I actually bought this book after hearing Hartmann speak at Bioneers in 2006, impressed by his reasoned (intellectual) and grounded (spiritual/emotional) presence on stage. But I never got around to cracking it until I realized it might inform my current researches for Van Jones’ book on Green Collar Jobs.

Hartmann’s first goal is to explain how humanity exceeded natural carrying capacity on earth. For most of human existence, alongside every other living creature, we lived off what he calls “current local sunlight,” the amount of sun that hit the earth and got stored in plants, which fed the herbivores, which in turn fed the carnivores. Human shelter and clothing were derived from plants and animal parts too, and thus also from sunlight.
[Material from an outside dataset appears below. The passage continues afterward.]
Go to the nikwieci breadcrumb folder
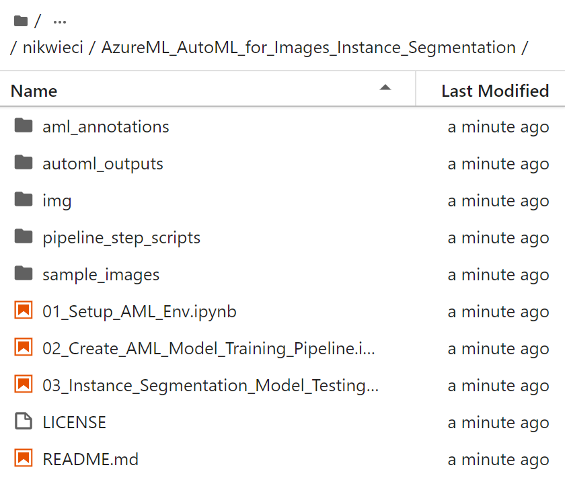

Population densities stabilized at the level which local sunlight could sustain, growing slightly when we developed herding and farming practices, which more efficiently converted sunlight into food.

Then we discovered what he calls “ancient sunlight:” coal, a material derived from plants that had stored sunlight for hundreds of millions of years. As coal replaced wood as a main source of heat, forests in turn could be cleared for food production, and global population jumped: from 500 million people around 1000 A.D. to one billion in 1800. And then we discovered another form of ancient sunlight: oil.

So while it took us 200,000 years to produce our first billion people, with the discovery of oil, it took just 130 years for our second billion, and a paltry 30 years for our third billion. Then, leveling off from exponentials into more linear growth—14 more years until we hit 4 billion, 13 more years to 5 billion, and 12 additional years to hit 6 billion in 1999. And growing.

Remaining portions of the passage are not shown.